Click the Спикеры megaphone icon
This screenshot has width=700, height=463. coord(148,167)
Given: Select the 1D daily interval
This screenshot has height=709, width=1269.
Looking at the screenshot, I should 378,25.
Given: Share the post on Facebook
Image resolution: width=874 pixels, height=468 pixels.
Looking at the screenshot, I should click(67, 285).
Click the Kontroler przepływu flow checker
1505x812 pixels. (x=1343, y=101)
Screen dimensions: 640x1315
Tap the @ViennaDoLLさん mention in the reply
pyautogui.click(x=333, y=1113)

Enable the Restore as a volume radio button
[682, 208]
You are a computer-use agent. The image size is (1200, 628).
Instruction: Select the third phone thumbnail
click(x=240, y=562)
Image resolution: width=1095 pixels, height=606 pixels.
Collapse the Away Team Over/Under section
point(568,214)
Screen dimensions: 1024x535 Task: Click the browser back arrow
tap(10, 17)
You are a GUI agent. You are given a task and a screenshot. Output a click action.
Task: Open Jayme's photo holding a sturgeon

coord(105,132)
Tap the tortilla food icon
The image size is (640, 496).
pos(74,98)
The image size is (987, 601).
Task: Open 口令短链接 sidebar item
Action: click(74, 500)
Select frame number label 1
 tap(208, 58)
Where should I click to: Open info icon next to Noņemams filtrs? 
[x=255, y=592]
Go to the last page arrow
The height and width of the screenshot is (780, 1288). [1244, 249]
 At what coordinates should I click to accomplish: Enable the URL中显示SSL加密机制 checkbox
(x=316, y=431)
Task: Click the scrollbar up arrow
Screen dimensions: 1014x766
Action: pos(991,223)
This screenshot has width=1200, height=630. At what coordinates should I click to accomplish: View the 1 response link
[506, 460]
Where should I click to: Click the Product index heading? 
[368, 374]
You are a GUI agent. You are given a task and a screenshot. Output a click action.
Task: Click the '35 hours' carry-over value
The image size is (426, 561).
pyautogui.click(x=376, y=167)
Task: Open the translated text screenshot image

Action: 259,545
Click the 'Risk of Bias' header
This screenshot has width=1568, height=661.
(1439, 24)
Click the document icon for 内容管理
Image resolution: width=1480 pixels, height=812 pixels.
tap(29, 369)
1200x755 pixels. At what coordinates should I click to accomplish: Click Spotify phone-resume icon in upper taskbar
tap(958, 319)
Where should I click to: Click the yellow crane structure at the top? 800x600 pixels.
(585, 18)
———
• [Instructions to follow]: Could you copy every record above exactly as it stands?

• [Solution to the exercise]:
Click the Спикеры megaphone icon
This screenshot has width=700, height=463. coord(148,167)
Given: Select the 1D daily interval
This screenshot has height=709, width=1269.
Looking at the screenshot, I should 378,25.
Given: Share the post on Facebook
Image resolution: width=874 pixels, height=468 pixels.
Looking at the screenshot, I should click(67, 285).
Click the Kontroler przepływu flow checker
1505x812 pixels. (x=1343, y=101)
Screen dimensions: 640x1315
Tap the @ViennaDoLLさん mention in the reply
pyautogui.click(x=333, y=1113)

Enable the Restore as a volume radio button
[682, 208]
You are a computer-use agent. The image size is (1200, 628).
Instruction: Select the third phone thumbnail
click(x=240, y=562)
Image resolution: width=1095 pixels, height=606 pixels.
Collapse the Away Team Over/Under section
point(568,214)
Screen dimensions: 1024x535 Task: Click the browser back arrow
tap(10, 17)
You are a GUI agent. You are given a task and a screenshot. Output a click action.
Task: Open Jayme's photo holding a sturgeon

coord(105,132)
Tap the tortilla food icon
The image size is (640, 496).
pos(74,98)
The image size is (987, 601).
Task: Open 口令短链接 sidebar item
Action: click(74, 500)
Select frame number label 1
 tap(208, 58)
Where should I click to: Open info icon next to Noņemams filtrs? 
[x=255, y=592]
Go to the last page arrow
The height and width of the screenshot is (780, 1288). [1244, 249]
 At what coordinates should I click to accomplish: Enable the URL中显示SSL加密机制 checkbox
(x=316, y=431)
Task: Click the scrollbar up arrow
Screen dimensions: 1014x766
Action: pos(991,223)
This screenshot has width=1200, height=630. At what coordinates should I click to accomplish: View the 1 response link
[506, 460]
Where should I click to: Click the Product index heading? 
[368, 374]
You are a GUI agent. You are given a task and a screenshot. Output a click action.
Task: Click the '35 hours' carry-over value
The image size is (426, 561).
pyautogui.click(x=376, y=167)
Task: Open the translated text screenshot image

Action: 259,545
Click the 'Risk of Bias' header
This screenshot has width=1568, height=661.
(1439, 24)
Click the document icon for 内容管理
Image resolution: width=1480 pixels, height=812 pixels.
tap(29, 369)
1200x755 pixels. At what coordinates should I click to accomplish: Click Spotify phone-resume icon in upper taskbar
tap(958, 319)
Where should I click to: Click the yellow crane structure at the top? 800x600 pixels.
(585, 18)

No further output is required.